[Start of section]

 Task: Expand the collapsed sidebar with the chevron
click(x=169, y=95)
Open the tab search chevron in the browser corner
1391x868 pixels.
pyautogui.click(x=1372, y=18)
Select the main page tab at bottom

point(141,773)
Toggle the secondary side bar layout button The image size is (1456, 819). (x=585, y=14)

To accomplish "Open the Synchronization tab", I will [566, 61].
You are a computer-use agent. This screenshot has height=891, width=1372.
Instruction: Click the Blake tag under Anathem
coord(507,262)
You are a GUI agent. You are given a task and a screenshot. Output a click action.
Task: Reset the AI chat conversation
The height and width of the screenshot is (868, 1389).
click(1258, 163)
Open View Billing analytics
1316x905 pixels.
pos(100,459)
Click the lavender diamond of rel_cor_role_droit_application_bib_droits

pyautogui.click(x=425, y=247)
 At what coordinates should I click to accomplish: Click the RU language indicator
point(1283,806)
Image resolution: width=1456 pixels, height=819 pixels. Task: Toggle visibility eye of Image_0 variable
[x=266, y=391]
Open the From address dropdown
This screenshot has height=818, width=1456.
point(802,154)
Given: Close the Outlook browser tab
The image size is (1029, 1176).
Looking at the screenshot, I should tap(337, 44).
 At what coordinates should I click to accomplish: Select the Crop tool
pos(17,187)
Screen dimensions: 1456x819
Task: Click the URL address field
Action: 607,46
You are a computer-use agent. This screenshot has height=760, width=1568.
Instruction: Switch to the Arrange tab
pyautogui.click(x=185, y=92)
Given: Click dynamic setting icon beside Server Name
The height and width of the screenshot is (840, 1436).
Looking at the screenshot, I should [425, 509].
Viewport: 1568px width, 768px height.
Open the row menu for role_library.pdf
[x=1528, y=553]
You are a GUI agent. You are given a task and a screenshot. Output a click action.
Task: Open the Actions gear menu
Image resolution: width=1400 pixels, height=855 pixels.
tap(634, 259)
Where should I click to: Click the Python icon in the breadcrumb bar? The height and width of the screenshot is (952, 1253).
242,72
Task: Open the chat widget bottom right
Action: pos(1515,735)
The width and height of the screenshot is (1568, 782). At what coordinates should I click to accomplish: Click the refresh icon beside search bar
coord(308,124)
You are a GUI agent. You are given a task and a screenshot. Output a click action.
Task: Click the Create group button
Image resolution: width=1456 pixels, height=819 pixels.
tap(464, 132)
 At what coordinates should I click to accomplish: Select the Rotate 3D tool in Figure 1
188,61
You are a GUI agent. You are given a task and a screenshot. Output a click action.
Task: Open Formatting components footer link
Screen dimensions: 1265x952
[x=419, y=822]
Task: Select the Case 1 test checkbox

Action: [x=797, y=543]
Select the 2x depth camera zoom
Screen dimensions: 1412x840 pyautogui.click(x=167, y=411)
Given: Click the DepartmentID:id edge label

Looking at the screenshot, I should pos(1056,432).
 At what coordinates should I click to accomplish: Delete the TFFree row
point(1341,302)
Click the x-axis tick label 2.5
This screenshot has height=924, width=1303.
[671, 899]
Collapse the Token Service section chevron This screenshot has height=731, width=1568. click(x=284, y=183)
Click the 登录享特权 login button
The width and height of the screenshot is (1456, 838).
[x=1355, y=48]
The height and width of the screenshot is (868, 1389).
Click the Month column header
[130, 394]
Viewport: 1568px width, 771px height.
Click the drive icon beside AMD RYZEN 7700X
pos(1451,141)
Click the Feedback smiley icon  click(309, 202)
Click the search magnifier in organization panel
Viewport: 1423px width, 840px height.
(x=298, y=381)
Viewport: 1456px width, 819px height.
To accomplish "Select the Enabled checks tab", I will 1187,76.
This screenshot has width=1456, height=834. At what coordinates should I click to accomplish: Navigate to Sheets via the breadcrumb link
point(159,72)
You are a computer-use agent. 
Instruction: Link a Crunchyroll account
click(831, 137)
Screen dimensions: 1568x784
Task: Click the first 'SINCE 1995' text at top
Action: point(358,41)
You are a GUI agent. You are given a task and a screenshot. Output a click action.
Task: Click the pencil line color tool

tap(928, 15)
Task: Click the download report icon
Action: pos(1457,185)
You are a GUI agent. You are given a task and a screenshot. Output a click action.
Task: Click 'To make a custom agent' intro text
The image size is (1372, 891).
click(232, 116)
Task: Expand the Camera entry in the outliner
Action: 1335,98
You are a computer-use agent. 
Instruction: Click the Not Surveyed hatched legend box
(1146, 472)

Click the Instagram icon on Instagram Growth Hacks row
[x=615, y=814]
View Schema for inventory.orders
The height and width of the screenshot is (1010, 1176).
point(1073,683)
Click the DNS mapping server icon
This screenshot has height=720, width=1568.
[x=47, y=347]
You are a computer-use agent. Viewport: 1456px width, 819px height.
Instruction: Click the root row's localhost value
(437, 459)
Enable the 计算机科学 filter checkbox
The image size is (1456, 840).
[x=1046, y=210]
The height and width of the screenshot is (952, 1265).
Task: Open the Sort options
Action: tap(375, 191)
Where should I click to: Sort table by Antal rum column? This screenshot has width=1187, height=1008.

[End of section]

Write out the complete material a second time, matching it exactly.

> [Response]
 Task: Expand the collapsed sidebar with the chevron
click(x=169, y=95)
Open the tab search chevron in the browser corner
1391x868 pixels.
pyautogui.click(x=1372, y=18)
Select the main page tab at bottom

point(141,773)
Toggle the secondary side bar layout button The image size is (1456, 819). (x=585, y=14)

To accomplish "Open the Synchronization tab", I will [566, 61].
You are a computer-use agent. This screenshot has height=891, width=1372.
Instruction: Click the Blake tag under Anathem
coord(507,262)
You are a GUI agent. You are given a task and a screenshot. Output a click action.
Task: Reset the AI chat conversation
The height and width of the screenshot is (868, 1389).
click(1258, 163)
Open View Billing analytics
1316x905 pixels.
pos(100,459)
Click the lavender diamond of rel_cor_role_droit_application_bib_droits

pyautogui.click(x=425, y=247)
 At what coordinates should I click to accomplish: Click the RU language indicator
point(1283,806)
Image resolution: width=1456 pixels, height=819 pixels. Task: Toggle visibility eye of Image_0 variable
[x=266, y=391]
Open the From address dropdown
This screenshot has height=818, width=1456.
point(802,154)
Given: Close the Outlook browser tab
The image size is (1029, 1176).
Looking at the screenshot, I should tap(337, 44).
 At what coordinates should I click to accomplish: Select the Crop tool
pos(17,187)
Screen dimensions: 1456x819
Task: Click the URL address field
Action: 607,46
You are a computer-use agent. This screenshot has height=760, width=1568.
Instruction: Switch to the Arrange tab
pyautogui.click(x=185, y=92)
Given: Click dynamic setting icon beside Server Name
The height and width of the screenshot is (840, 1436).
Looking at the screenshot, I should [425, 509].
Viewport: 1568px width, 768px height.
Open the row menu for role_library.pdf
[x=1528, y=553]
You are a GUI agent. You are given a task and a screenshot. Output a click action.
Task: Open the Actions gear menu
Image resolution: width=1400 pixels, height=855 pixels.
tap(634, 259)
Where should I click to: Click the Python icon in the breadcrumb bar? The height and width of the screenshot is (952, 1253).
242,72
Task: Open the chat widget bottom right
Action: pos(1515,735)
The width and height of the screenshot is (1568, 782). At what coordinates should I click to accomplish: Click the refresh icon beside search bar
coord(308,124)
You are a GUI agent. You are given a task and a screenshot. Output a click action.
Task: Click the Create group button
Image resolution: width=1456 pixels, height=819 pixels.
tap(464, 132)
 At what coordinates should I click to accomplish: Select the Rotate 3D tool in Figure 1
188,61
You are a GUI agent. You are given a task and a screenshot. Output a click action.
Task: Open Formatting components footer link
Screen dimensions: 1265x952
[x=419, y=822]
Task: Select the Case 1 test checkbox

Action: [x=797, y=543]
Select the 2x depth camera zoom
Screen dimensions: 1412x840 pyautogui.click(x=167, y=411)
Given: Click the DepartmentID:id edge label

Looking at the screenshot, I should pos(1056,432).
 At what coordinates should I click to accomplish: Delete the TFFree row
point(1341,302)
Click the x-axis tick label 2.5
This screenshot has height=924, width=1303.
[671, 899]
Collapse the Token Service section chevron This screenshot has height=731, width=1568. click(x=284, y=183)
Click the 登录享特权 login button
The width and height of the screenshot is (1456, 838).
[x=1355, y=48]
The height and width of the screenshot is (868, 1389).
Click the Month column header
[130, 394]
Viewport: 1568px width, 771px height.
Click the drive icon beside AMD RYZEN 7700X
pos(1451,141)
Click the Feedback smiley icon  click(309, 202)
Click the search magnifier in organization panel
Viewport: 1423px width, 840px height.
(x=298, y=381)
Viewport: 1456px width, 819px height.
To accomplish "Select the Enabled checks tab", I will 1187,76.
This screenshot has width=1456, height=834. At what coordinates should I click to accomplish: Navigate to Sheets via the breadcrumb link
point(159,72)
You are a computer-use agent. 
Instruction: Link a Crunchyroll account
click(831, 137)
Screen dimensions: 1568x784
Task: Click the first 'SINCE 1995' text at top
Action: point(358,41)
You are a GUI agent. You are given a task and a screenshot. Output a click action.
Task: Click the pencil line color tool

tap(928, 15)
Task: Click the download report icon
Action: pos(1457,185)
You are a GUI agent. You are given a task and a screenshot. Output a click action.
Task: Click 'To make a custom agent' intro text
The image size is (1372, 891).
click(232, 116)
Task: Expand the Camera entry in the outliner
Action: 1335,98
You are a computer-use agent. 
Instruction: Click the Not Surveyed hatched legend box
(1146, 472)

Click the Instagram icon on Instagram Growth Hacks row
[x=615, y=814]
View Schema for inventory.orders
The height and width of the screenshot is (1010, 1176).
point(1073,683)
Click the DNS mapping server icon
This screenshot has height=720, width=1568.
[x=47, y=347]
You are a computer-use agent. Viewport: 1456px width, 819px height.
Instruction: Click the root row's localhost value
(437, 459)
Enable the 计算机科学 filter checkbox
The image size is (1456, 840).
[x=1046, y=210]
The height and width of the screenshot is (952, 1265).
Task: Open the Sort options
Action: tap(375, 191)
Where should I click to: Sort table by Antal rum column? This screenshot has width=1187, height=1008.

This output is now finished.